* AVAILABLE DATA *
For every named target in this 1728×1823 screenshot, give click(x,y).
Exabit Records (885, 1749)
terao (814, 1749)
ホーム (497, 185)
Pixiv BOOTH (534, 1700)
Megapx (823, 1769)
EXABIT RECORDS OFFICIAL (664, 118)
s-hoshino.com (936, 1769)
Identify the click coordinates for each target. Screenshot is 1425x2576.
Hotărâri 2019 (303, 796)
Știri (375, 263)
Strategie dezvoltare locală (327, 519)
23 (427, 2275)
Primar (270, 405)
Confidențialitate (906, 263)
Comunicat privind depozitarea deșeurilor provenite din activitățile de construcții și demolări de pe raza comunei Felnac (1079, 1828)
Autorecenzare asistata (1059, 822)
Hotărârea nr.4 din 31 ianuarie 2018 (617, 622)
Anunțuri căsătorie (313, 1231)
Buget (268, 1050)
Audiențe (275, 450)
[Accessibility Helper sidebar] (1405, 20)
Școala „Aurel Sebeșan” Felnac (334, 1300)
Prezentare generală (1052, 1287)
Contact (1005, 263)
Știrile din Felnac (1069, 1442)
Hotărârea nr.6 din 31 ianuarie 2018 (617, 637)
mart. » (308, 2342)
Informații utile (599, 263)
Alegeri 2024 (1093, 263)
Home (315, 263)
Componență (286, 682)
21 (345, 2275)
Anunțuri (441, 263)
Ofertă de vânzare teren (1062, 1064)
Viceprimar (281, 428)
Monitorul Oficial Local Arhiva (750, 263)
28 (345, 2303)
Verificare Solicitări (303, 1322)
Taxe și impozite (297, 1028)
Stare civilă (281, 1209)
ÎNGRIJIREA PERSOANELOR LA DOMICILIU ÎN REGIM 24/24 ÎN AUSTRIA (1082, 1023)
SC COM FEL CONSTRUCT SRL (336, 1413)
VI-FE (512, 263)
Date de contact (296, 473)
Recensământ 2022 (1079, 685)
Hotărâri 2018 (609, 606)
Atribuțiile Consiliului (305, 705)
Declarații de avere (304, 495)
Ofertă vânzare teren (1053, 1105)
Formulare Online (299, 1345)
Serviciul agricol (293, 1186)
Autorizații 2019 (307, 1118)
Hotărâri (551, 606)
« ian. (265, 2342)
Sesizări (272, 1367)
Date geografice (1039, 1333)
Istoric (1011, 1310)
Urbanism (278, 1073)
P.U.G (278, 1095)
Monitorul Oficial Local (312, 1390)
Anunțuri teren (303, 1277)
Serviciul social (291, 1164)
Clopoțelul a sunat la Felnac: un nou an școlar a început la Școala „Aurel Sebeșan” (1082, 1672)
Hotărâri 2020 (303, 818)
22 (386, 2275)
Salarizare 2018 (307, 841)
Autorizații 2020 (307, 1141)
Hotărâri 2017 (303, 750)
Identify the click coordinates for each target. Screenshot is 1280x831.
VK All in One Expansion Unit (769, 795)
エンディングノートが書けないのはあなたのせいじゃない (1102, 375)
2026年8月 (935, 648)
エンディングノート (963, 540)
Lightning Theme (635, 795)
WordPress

* EXERCISE *
In the listing above, find the line with "23 (427, 2275)" and the line with "Hotărârea nr.4 din". Output those two lines and every line between them, exactly as written.

* EXPECTED OUTPUT *
23 (427, 2275)
Primar (270, 405)
Confidențialitate (906, 263)
Comunicat privind depozitarea deșeurilor provenite din activitățile de construcții și demolări de pe raza comunei Felnac (1079, 1828)
Autorecenzare asistata (1059, 822)
Hotărârea nr.4 din 31 ianuarie 2018 (617, 622)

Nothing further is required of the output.